Quem frequenta o bar há muitos anos sente o encontro do presente e passado a partir das memórias. Fernando César, de 60 anos, relembra com saudade o final dos anos 1980 quando todo sábado ia para o Bar do Zé com o pessoal do supermercado em que era fiscal de caixa. Juntavam três mesas e aproveitavam o pagode até às 16h.
“Muitas vezes a nossa vida é construída de saudade, pô [sic]. Saudade daqui, da Afonso Pena, tinha o Som de Cristal à noite. Fechou tudo”, ele lamenta.
Ele garante que tudo no bar era e continua bom: desde os salgados até a cervejinha gelada. “É uma coisa que a gente vem para relembrar. 40 anos não são 40 dias. Minha vida passou, hoje tenho seis filhos e 12 netos, e eu tô aqui curtindo”, diz ele sentado em uma mesa no cantinho de dentro do bar.
Outro ponto de saudade sobre o Bar do Zé são as atividades culturais que aconteciam com frequência na região. Okama relembra das apresentações de música e teatro de todo sábado quando a secretaria de cultura ficava na mesma rua. “Todo sábado era bem ativo o centro, mas eles se mudaram”, lamenta.
Porém, uma manifestação cultural que volta todo ano ao bar é o bloco de Carnaval “As Depravadas”, formado pela imprensa de Mato Grosso do Sul. O grupo nasceu de uma conversa na mesa do bar na década de 1990 e, neste ano, completou 30 anos.
Bar do Zé é resistência
70 anos no mesmo ponto. Quais outros estabelecimentos vêm à cabeça que ostentam esse título em Campo Grande? O Bar do Zé é um dos botecos mais antigos da região central e um dos adjetivos para esse feito é a resistência, na forma política, cultural e econômica.
Enquanto várias lojas fecharam no centro devido à pandemia, o local atravessou o turbilhão econômico e permanece de portas abertas. Conforme relembra o historiador João Santos, o boteco é um dos últimos locais em Campo Grande que ainda conta com engraxates.
“Ele está no coração do Centro de Campo Grande. Muita gente ainda passa pelo Bar Do Zé, possivelmente para tomar uma água, um café, um lanche, um refrigerante, uma cerveja. Não dá para falar do Bar do Zé, por exemplo, sem os engraxates. Onde que tem engraxate aqui em Campo Grande hoje? Você não encontra engraxate em toda esquina. Você não tem engraxate como uma prática comum na nossa cidade. E eles estão onde? Do lado do Bar Do Zé. Então, tudo isso vai agregando possibilidades desse bar resistir há 70 anos. Eu acho que ele não existe há 70 anos, ele resiste há 70 anos”, pontua o historiador.
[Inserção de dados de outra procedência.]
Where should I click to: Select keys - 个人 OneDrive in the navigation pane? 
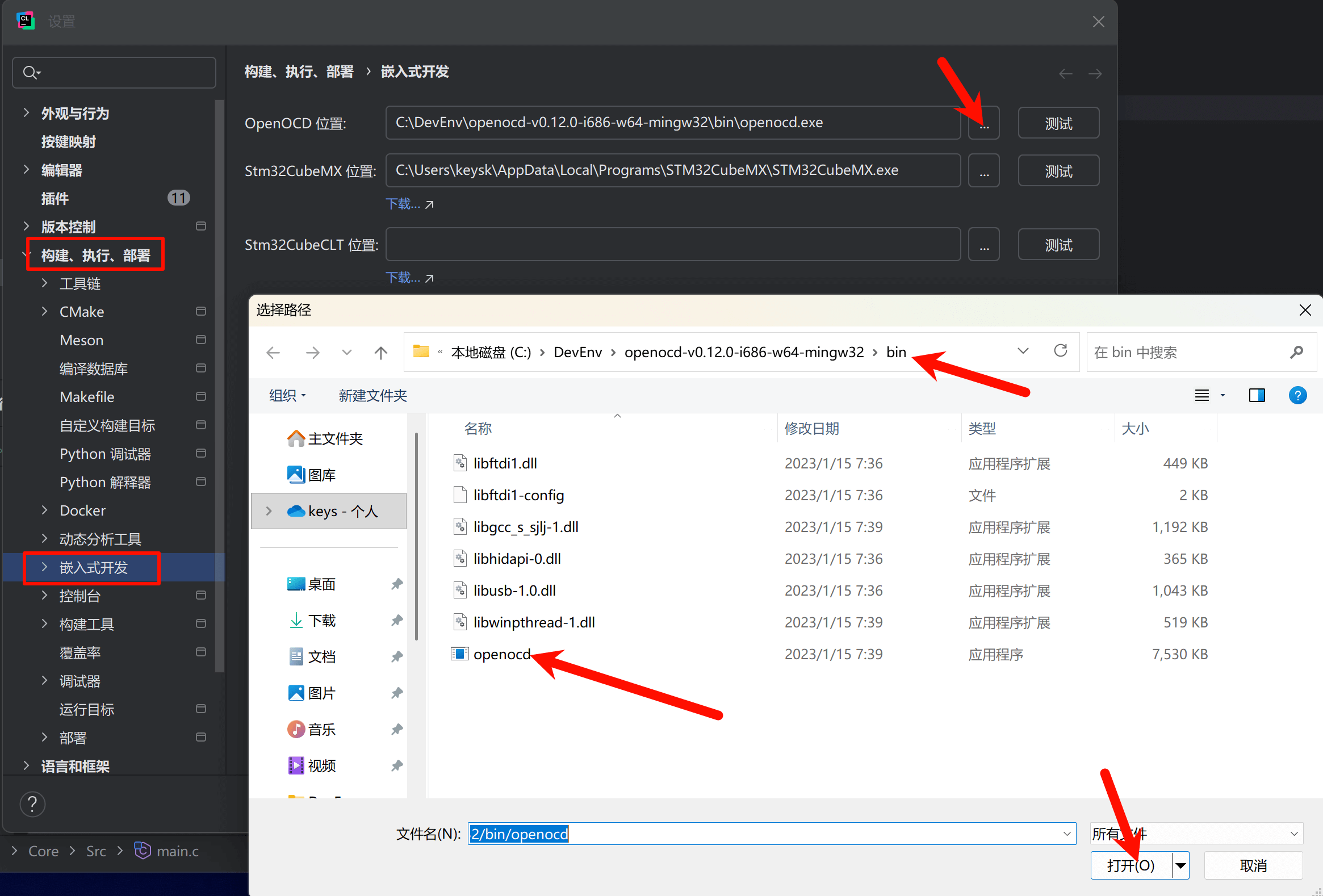point(342,510)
Além de se reafirmar como “raiz”, o bar conta com uma clientela fiel. Muitos são frequentadores há décadas do boteco e não deixam de comparecer uma vez ou outra. “Há um público muito fiel do Bar do Zé, de moradores ali da região central, principalmente de idosos”, acrescenta.
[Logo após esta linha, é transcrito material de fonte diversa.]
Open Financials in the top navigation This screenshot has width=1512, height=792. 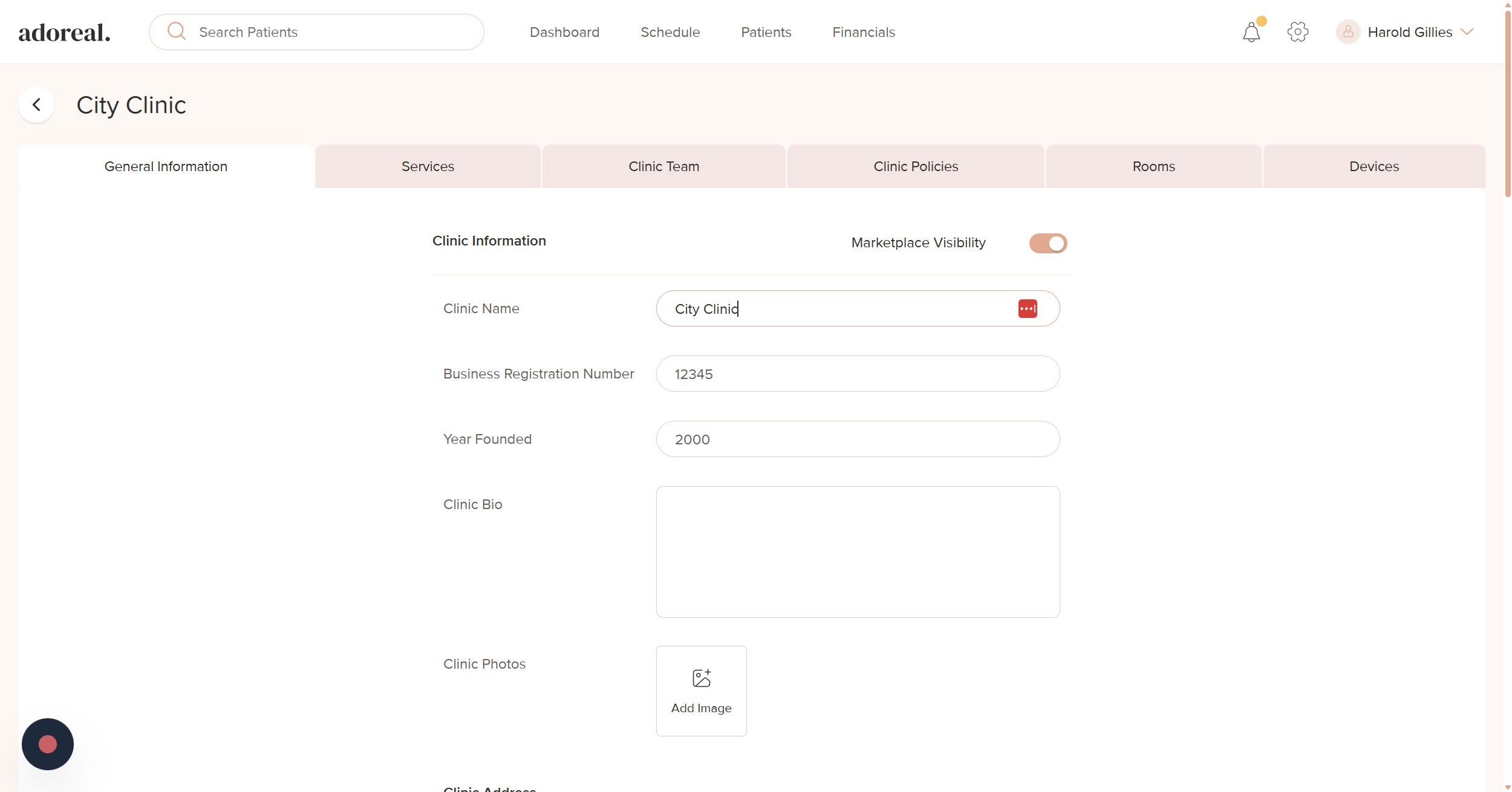tap(863, 32)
Márcio Okama conta que eles tentam manter a tradição, como os engraxates, mas relata que é difícil manter as portas abertas com o esvaziamento do centro.
“Nós estamos tentando manter a tradição, só que com o passar do tempo fica complicado. Houve muitas mudanças aqui no centro e acabaram restringindo o número de vagas para o estacionamento e nós estamos trabalhando para reverter isso, para ver se traz de volta os clientes. Igual o que era não vai voltar, mas ver se melhora o fluxo de pessoas”, afirma Márcio Okama.
O Bar do Zé é um dos estabelecimentos sobreviventes na região central de Campo Grande, que vê seus tempos áureos de lotação esvaziando. São menos pessoas circulando no comércio, mas o boteco é “raiz” forte no calçadão da Rua Barão do Rio Branco.